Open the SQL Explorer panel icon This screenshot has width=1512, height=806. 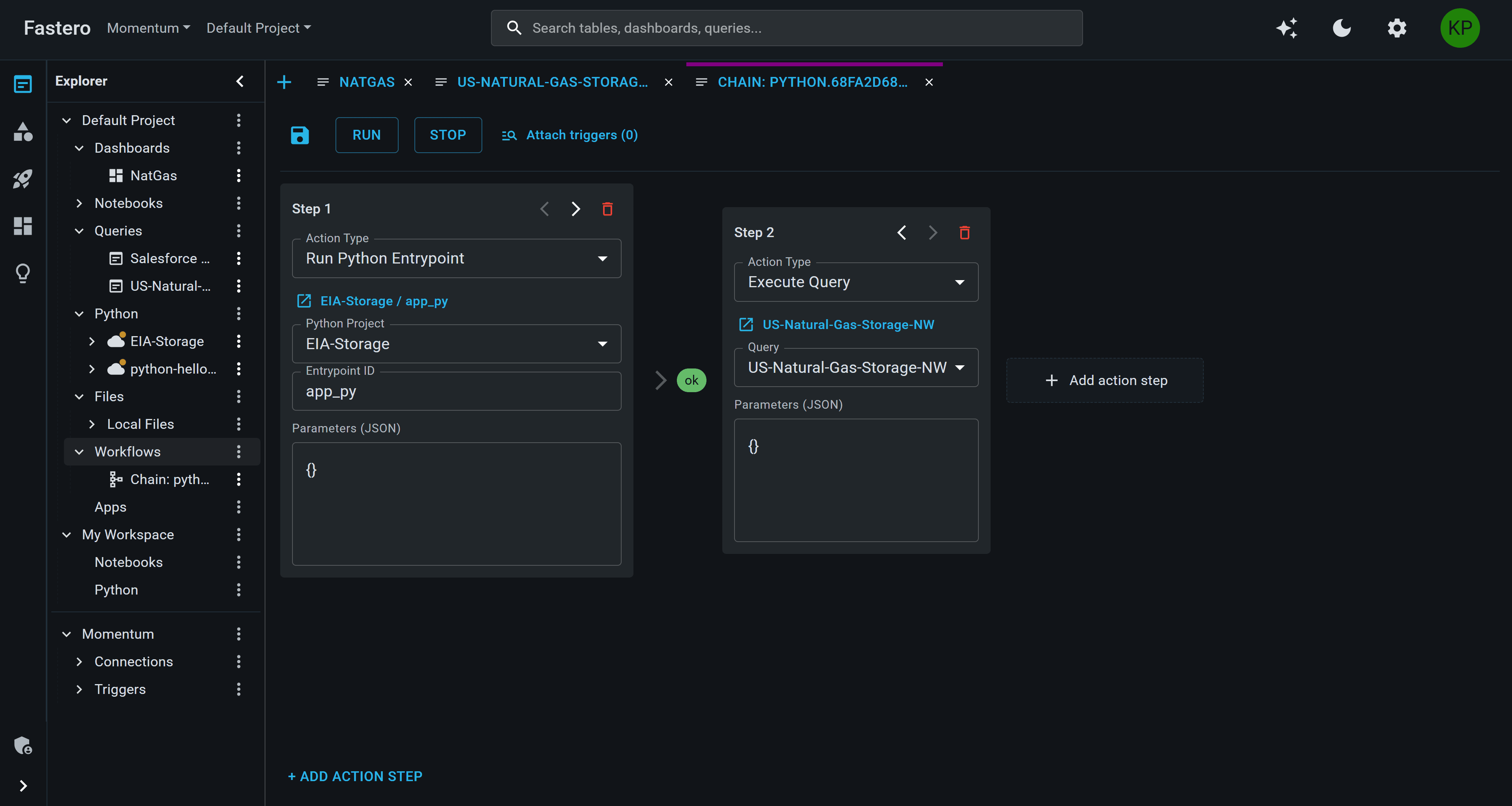[22, 84]
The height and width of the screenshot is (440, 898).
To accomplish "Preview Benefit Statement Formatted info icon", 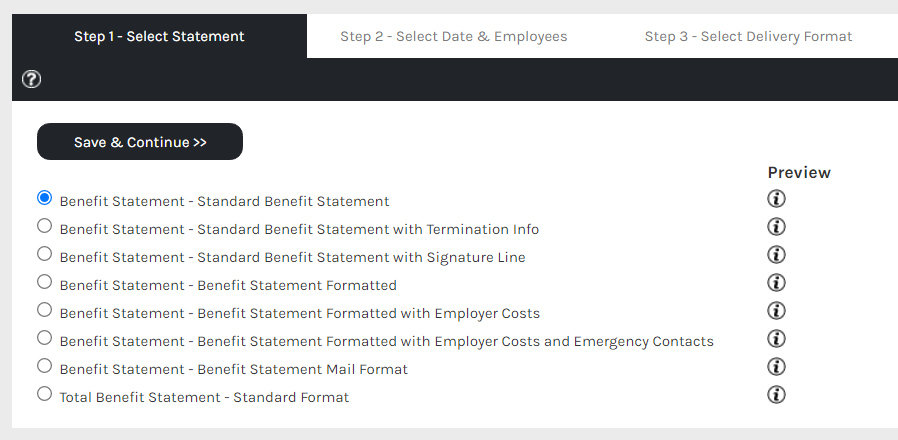I will pyautogui.click(x=776, y=282).
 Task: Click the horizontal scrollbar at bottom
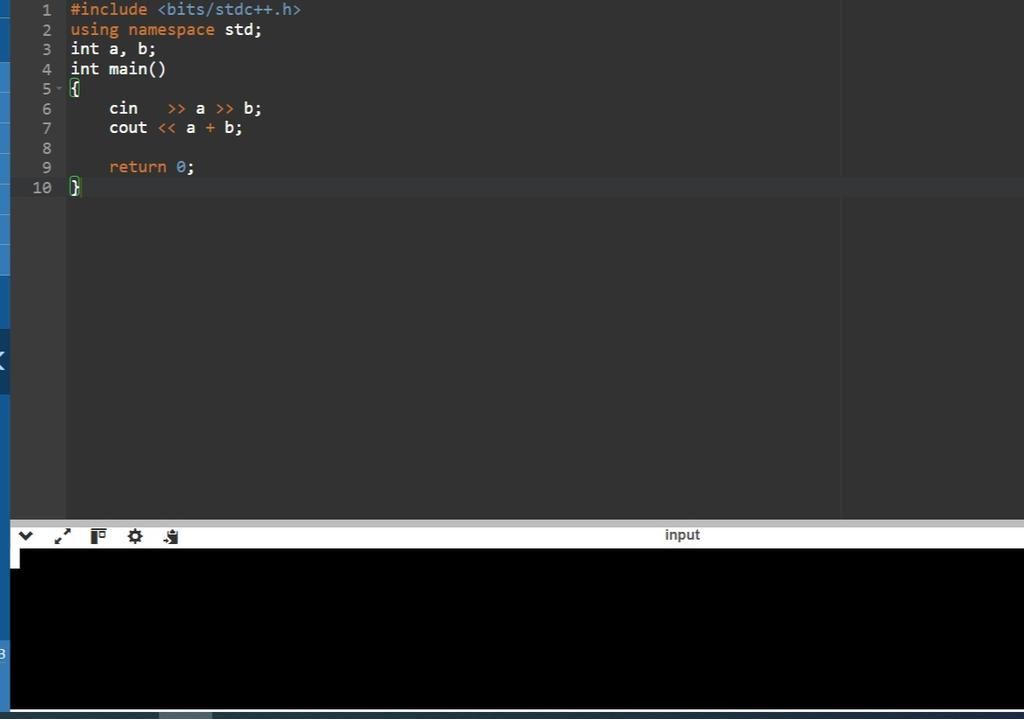185,715
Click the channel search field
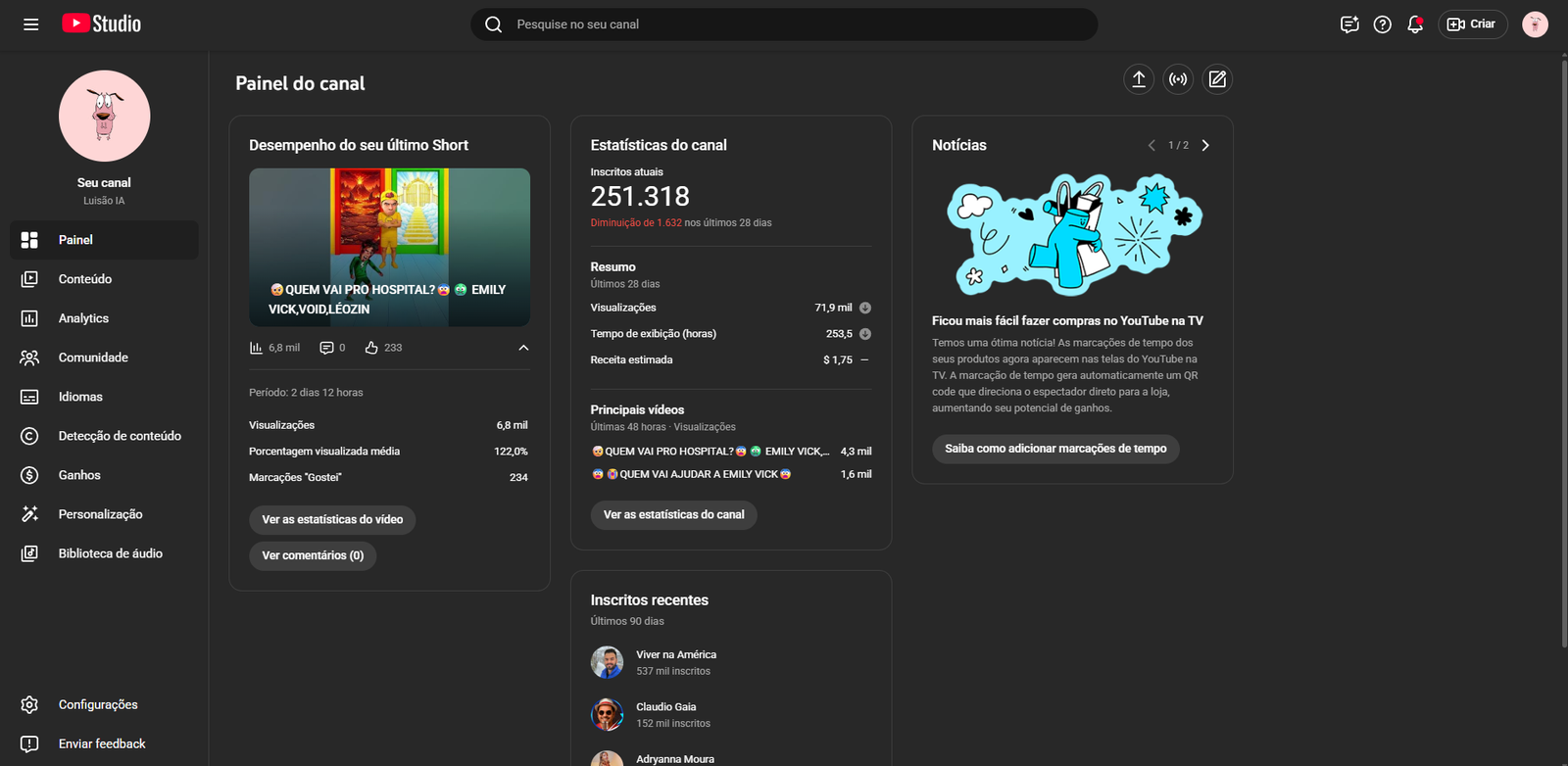This screenshot has height=766, width=1568. pyautogui.click(x=784, y=24)
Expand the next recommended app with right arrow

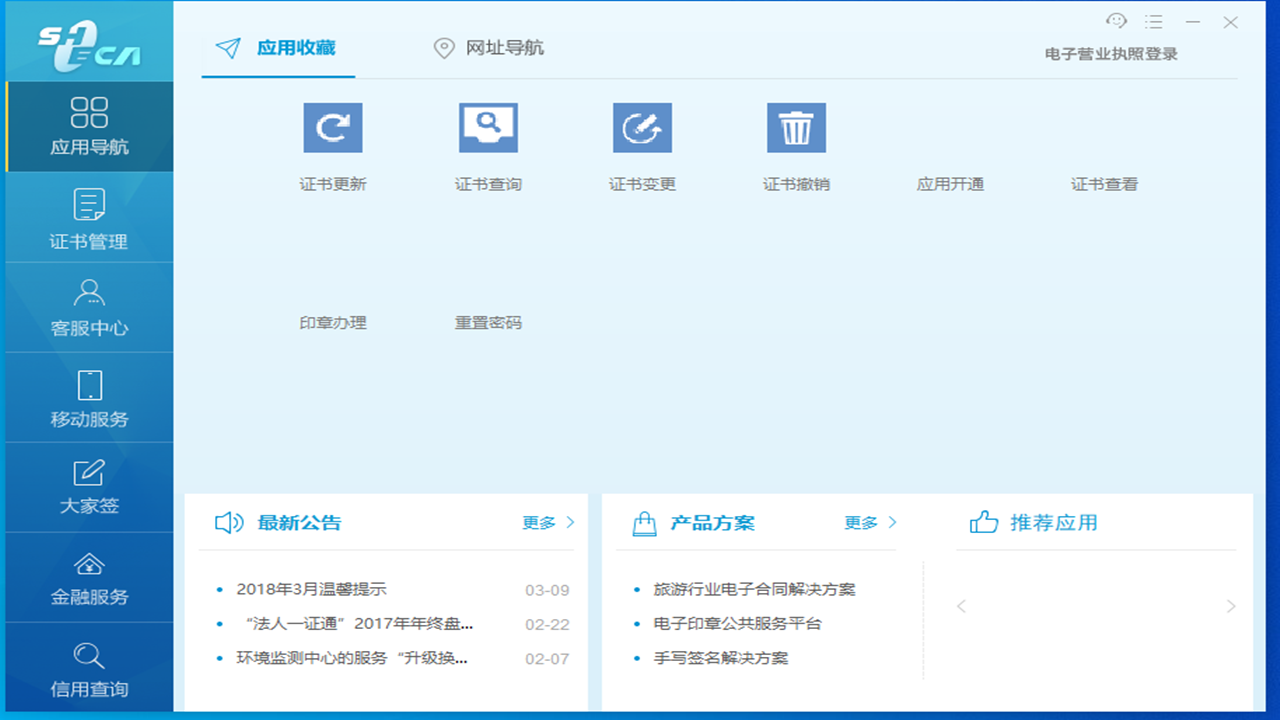1231,606
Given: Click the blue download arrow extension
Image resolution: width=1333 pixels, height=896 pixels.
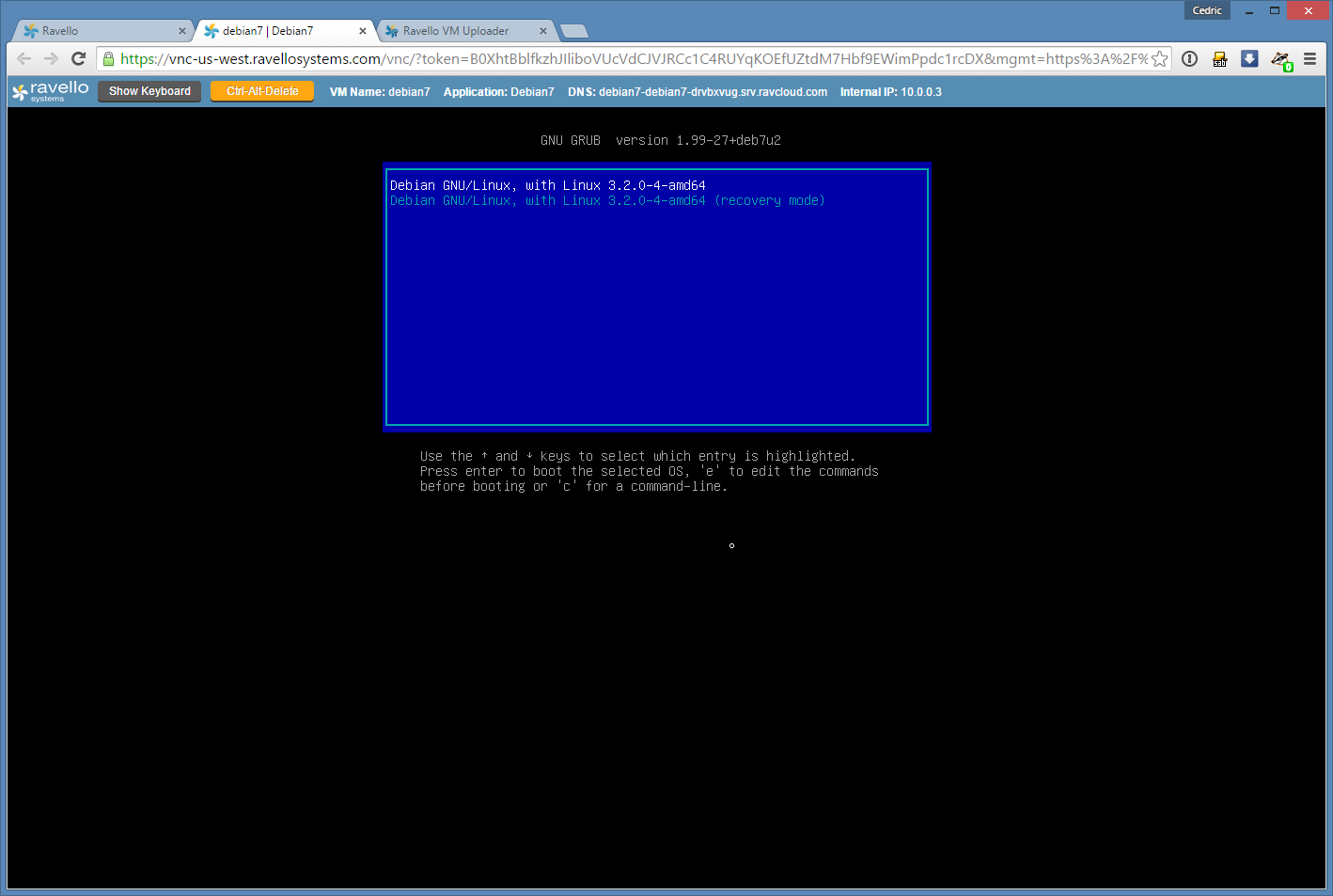Looking at the screenshot, I should click(x=1249, y=59).
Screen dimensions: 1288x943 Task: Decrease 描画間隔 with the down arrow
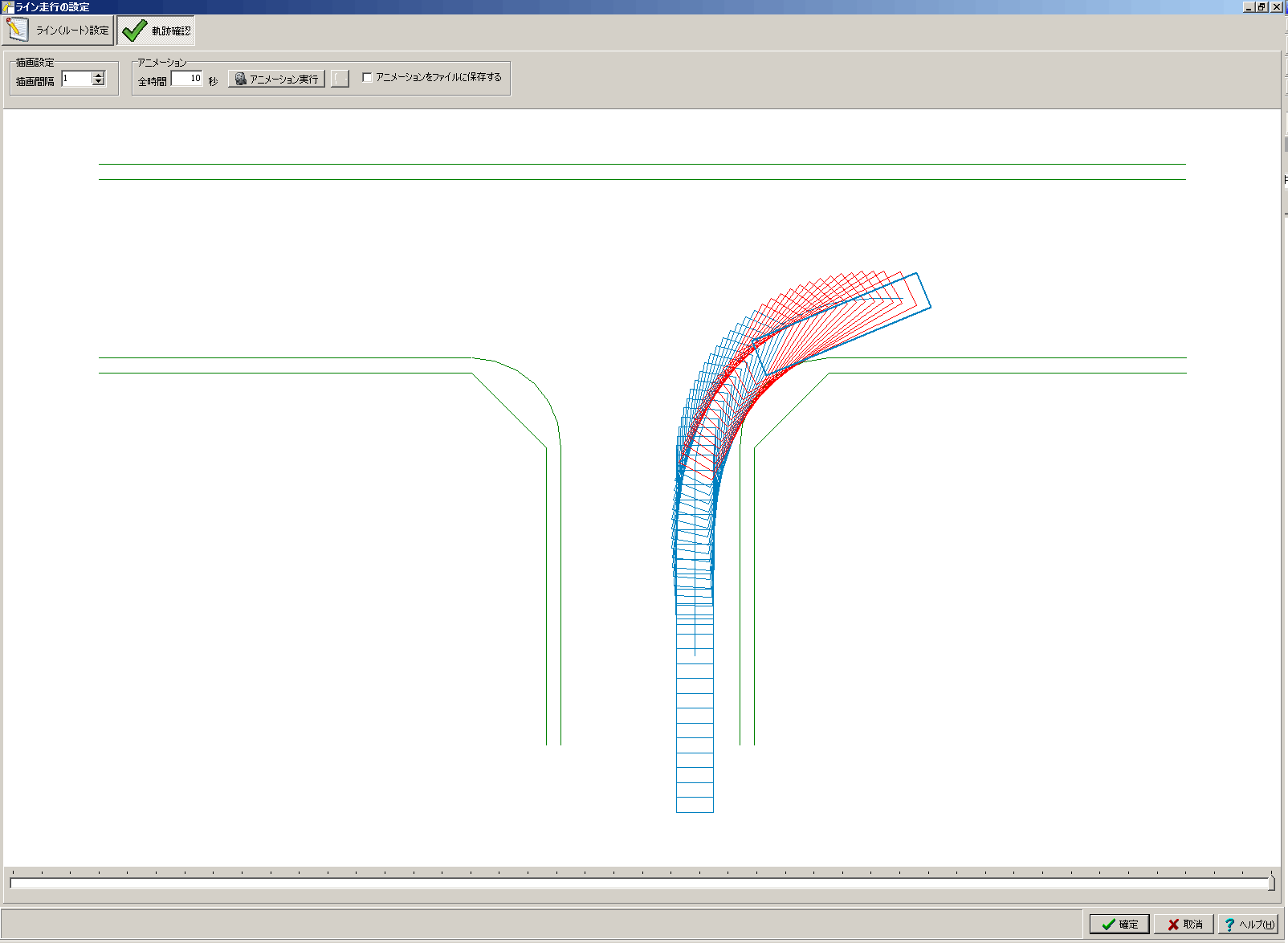point(99,82)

Request: List the records as numbered lines, from the line containing "Given: Click the" through the end of the records, leaving out blank lines and pictures.

Exercise answer:
1. Given: Click the blue download arrow extension
2. Image resolution: width=1333 pixels, height=896 pixels.
3. Looking at the screenshot, I should click(x=1249, y=59).
4. Screen dimensions: 1288x943 Task: Decrease 描画間隔 with the down arrow
5. point(99,82)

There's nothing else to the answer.